Melania Petitions to Bring Her Family to Usa
Past Mary Jordan
Washington: In 2000, Melania Knauss, a Slovenian model dating Donald Trump, began petitioning the government for the right to live permanently in the United states of america under a program reserved for people with "extraordinary power".
Knauss' credentials included rail shows in Europe, a Camel cigarette billboard advertising in Times Square and - in her biggest task at the time - a spot in the swimsuit edition of Sports Illustrated, which featured her on the beach in a string bikini, hugging a 1.8-metre inflatable whale.
In March 2001, she was granted a green menu in the aristocracy EB-one program, which was designed for renowned academic researchers, multinational business concern executives or those in other fields, such as Olympic athletes and Oscar-winning actors, who demonstrated "sustained national and international acclaim".
"Nosotros chosen information technology the 'Einstein visa'," said Bruce Morrison, a sometime Autonomous congressman and chairman of the Business firm of Representatives subcommittee that wrote the Immigration Act of 1990 defining EB-ane.
The year that Knauss - now showtime lady Melania Trump - got her legal residency, simply 5 people from Slovenia received green cards under the EB-1 program, the State Department says.
In all, of the more than 1 meg light-green cards issued in 2001, only 3376 - or a fraction of one per cent - were issued to immigrants with "extraordinary power", according to government statistics.

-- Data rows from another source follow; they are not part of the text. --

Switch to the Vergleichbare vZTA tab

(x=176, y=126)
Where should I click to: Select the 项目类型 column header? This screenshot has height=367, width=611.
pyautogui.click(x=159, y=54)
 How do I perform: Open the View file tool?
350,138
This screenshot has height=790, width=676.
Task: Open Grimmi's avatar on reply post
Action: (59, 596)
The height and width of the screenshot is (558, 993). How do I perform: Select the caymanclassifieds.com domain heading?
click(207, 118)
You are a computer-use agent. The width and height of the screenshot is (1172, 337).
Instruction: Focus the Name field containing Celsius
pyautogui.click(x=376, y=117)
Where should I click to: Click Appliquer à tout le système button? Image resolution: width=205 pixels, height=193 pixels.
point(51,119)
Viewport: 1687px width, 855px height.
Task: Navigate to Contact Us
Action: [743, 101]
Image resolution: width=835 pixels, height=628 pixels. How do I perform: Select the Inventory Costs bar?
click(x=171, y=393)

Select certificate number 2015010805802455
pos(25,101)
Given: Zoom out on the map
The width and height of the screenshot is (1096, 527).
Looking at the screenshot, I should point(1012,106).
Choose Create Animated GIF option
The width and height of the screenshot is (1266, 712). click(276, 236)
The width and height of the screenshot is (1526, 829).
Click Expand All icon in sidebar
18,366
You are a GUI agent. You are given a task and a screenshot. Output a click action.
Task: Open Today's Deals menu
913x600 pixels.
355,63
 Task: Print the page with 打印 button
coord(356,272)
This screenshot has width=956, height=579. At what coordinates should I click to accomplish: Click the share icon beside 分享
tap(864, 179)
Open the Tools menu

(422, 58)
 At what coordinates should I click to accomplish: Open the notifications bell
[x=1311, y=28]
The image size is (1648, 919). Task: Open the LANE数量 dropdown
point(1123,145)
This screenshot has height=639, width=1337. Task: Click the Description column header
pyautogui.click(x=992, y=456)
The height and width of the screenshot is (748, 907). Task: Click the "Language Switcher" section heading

Melania Trump'southward ability to secure her green carte not just gear up her on the path to US citizenship, but put her in the position to sponsor the legal residency of her parents, Viktor and Amalija Knavs. The Washington Post reported final month that the couple are now close to obtaining their own citizenship.
The Knavses are reportedly retired. In Slovenia, Viktor Knavs, at present 73, worked as a chauffeur and car salesman. Amalija Knavs, at present 71, was a pattern maker at a cloth factory.
President Donald Trump has proposed catastrophe the sponsorship of relatives such as parents, slamming every bit "chain migration" the decades-long power of The states citizens to assist relatives in obtaining legal residency.
"CHAIN MIGRATION must end now! Some people come in, and they bring their whole family with them, who can be truly evil. Not Acceptable!" Trump tweeted in November.
Michael Wildes, an attorney for Melania Trump and her family, declined to comment on whether she sponsored her parents for light-green cards. He said he was not surprised that so few immigrants from Slovenia obtained EB-1 green cards in 2001 because the criteria are stringent.
"Mrs Trump was more than than amply qualified and solidly eligible," he said. Merely he declined to discuss the qualifications that the first lady cited in her petition for permanent residency.
"There is no reason to adjudicate her petition publicly when her privacy is so important to her," Wildes said.
A White House spokeswoman for the offset lady referred questions about her clearing process to Wildes.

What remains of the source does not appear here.